FC Maritsa Plovdiv
- Full name: Football Club Maritsa Plovdiv
- Founded: 1921; 105 years ago
- Ground: Maritsa Stadium, Plovdiv
- Capacity: 5,000
- Chairman: Hristo Hristov
- Manager: Nikolay Dimitrov
- League: Southeast Third League
- 2023–24: Second League, 17th (relegated)
| Home colours | Away colours |

= FC Maritsa Plovdiv =

Bulgarian association football club

Maritsa (Марица) is a Bulgarian association football club based in Plovdiv, currently playing in the Third League, the third level of Bulgarian football league system.

It was established in 1921, after the merger of the teams Vampir and Trite Konski Sili. The club plays its home games at Maritsa Stadium, located in the city's northern district. The team's biggest success is playing in Bulgaria's top division four times, in 1967–68, 1969–70, 1970–71 and 1996–97. They have also reached the semifinals of the Bulgarian Cup once, in 1996–97.

The club is particularly famous for its renowned youth program that has produced many Bulgarian talents over the years – Hristo Stoichkov, Dinko Dermendzhiev, Aleksandar Aleksandrov. Bulgarian national first-team players Georgi Georgiev, Kostadin Vidolov, Krassimir Chomakov, Valeri Domovchiyski, Yordan Todorov, Asen Nikolov had also came through the ranks at Maritsa.

The team is named Maritsa after the river of the same name, which flows past Plovdiv.

==History==

===Early years===
FC Maritsa was founded on 20 September 1921, after the Union of three smaller teams. The team, up until 1967, competed in either the second or third divisions of Bulgarian football, usually in the shadows of the much more popular and successful other teams from Plovdiv, namely Botev, Lokomotiv, and Spartak.

===First Tastes of Top Football===
1967 is arguably one of the most important years in the club's history, because that is when Maritsa managed to promote to the A Group for the first time ever. Maritsa's first season in the elite was largely unsuccessful. The team finished last (16th), with only 6 wins, 5 draws, and 19 losses. This earned them only 17 points, which was eight points below the safety zone, thus resulting in relegation after a single season.

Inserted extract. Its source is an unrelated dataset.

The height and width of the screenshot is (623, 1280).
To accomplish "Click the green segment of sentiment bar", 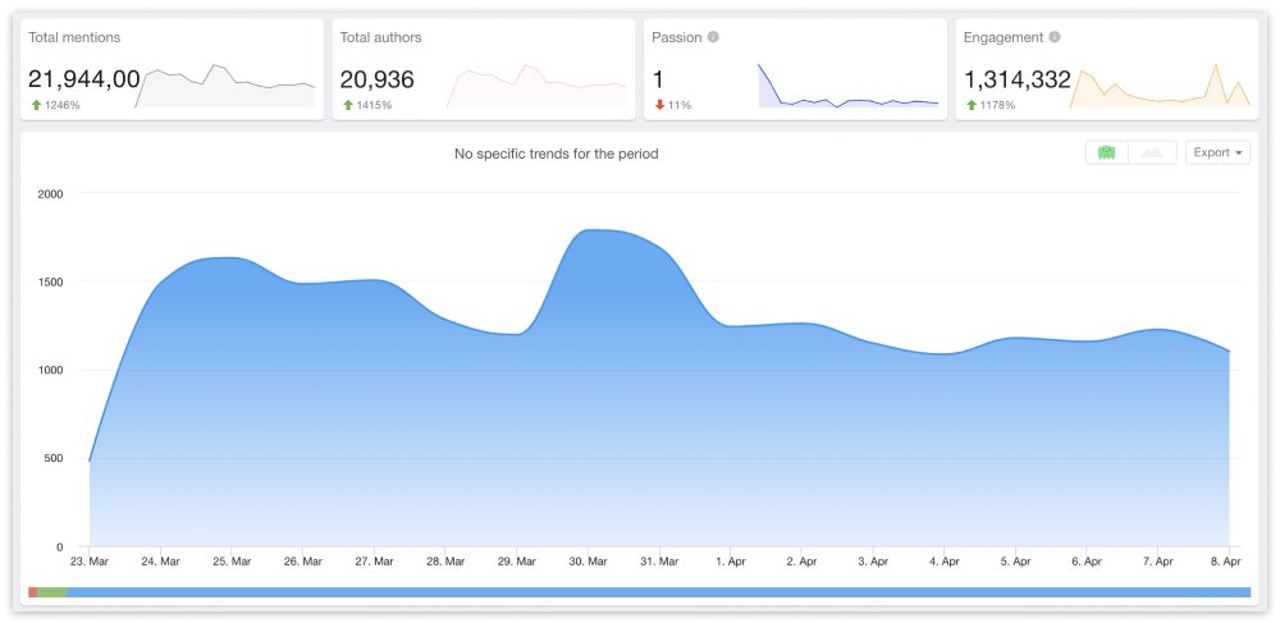I will (x=52, y=592).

Maritsa, however, did not have to wait long for their second season in the top level. This came just two seasons after their relegation, for season 1969–70. This time Maritsa managed to win 10 games and draw 3 times, earning them 23 points. This was enough for the team to ensure safety from relegation, as Minyor Pernik and Beroe were relegated instead. Maritsa's third season in the elite was less successful, however. The team finished last, with only 4 wins and a total of 17 losses, only earning them 17 points, ending in relegation once more. This ended Maritsa's two-year spell in the elite category.

===Lower Leagues and Return Among the Best===
Between 1971 and 1996, Maritsa bounced between the second and third tiers of Bulgarian football. This changed in 1996, when Maritsa promoted back to the A PFG after a 25-year absence from the top level of football. Their return proved to be difficult. Maritsa fought bravely against relegation, however that was not enough, as the team placed 14th, three points behind Etar, thus was relegated again. To date, this is the last appearance in the top level for Maritsa.

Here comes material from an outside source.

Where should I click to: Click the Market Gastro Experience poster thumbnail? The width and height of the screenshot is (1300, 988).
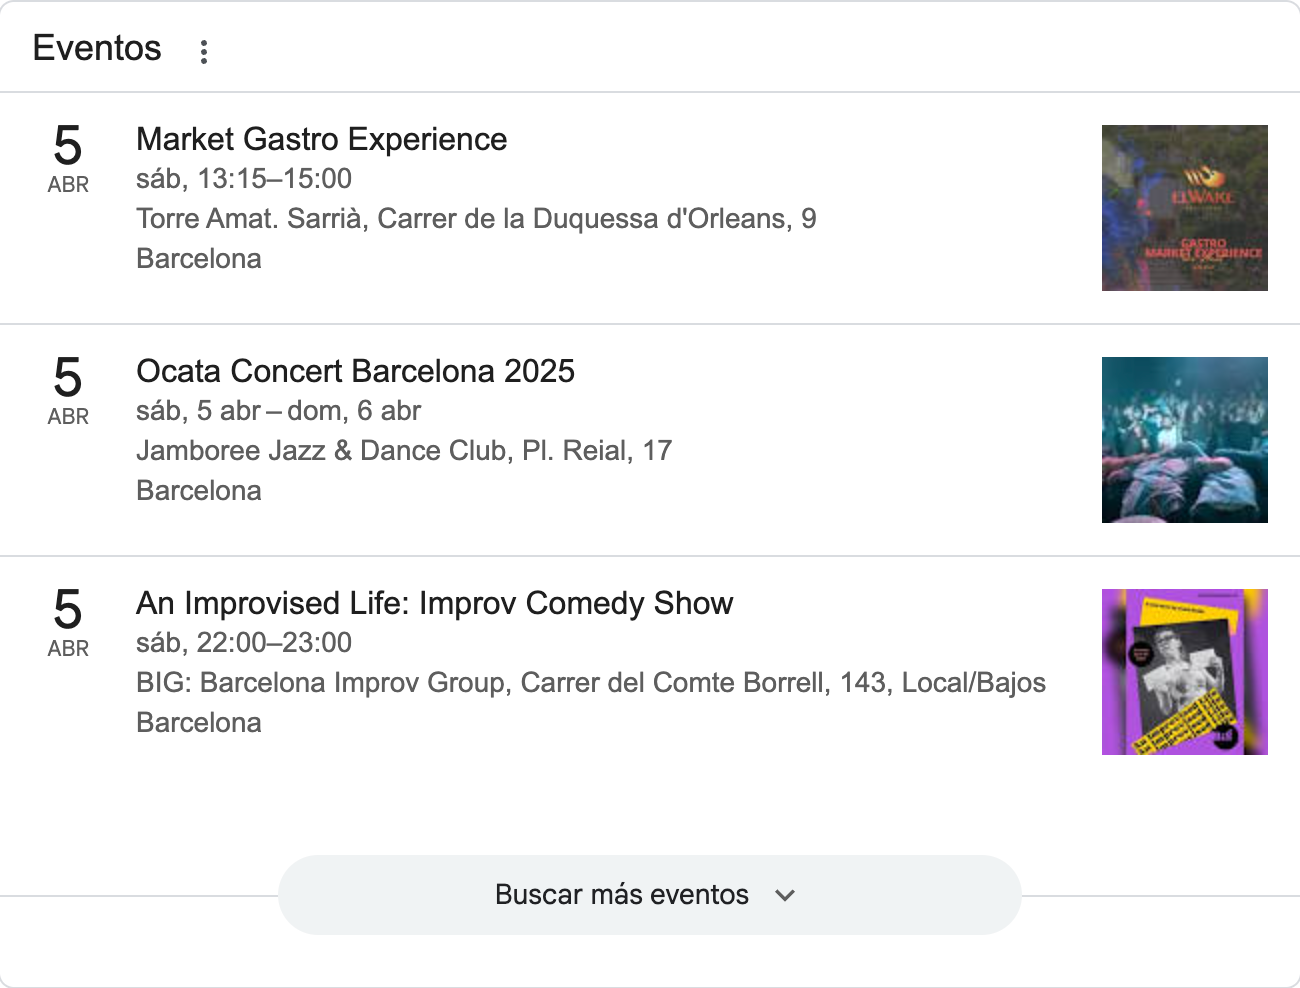pyautogui.click(x=1184, y=208)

===2017–present: Return to professional football===
In 2016–17 Third League season Maritsa Plovdiv finished second in their regional division, but gained promotion, because the first ranked team – FC Zagorets declined the offer to participate in the Second Professional League. On 16 June 2017 the club signed a contract with Botev Plovdiv for collaboration. Botev sent 5 players on loan and allowed Maritsa to play their home games on their training base, the Botev 1912 Football Complex, until Maritsa Stadium is altered for professional matches. Maritsa was, however, relegated back to the third tier after only one season in the second league.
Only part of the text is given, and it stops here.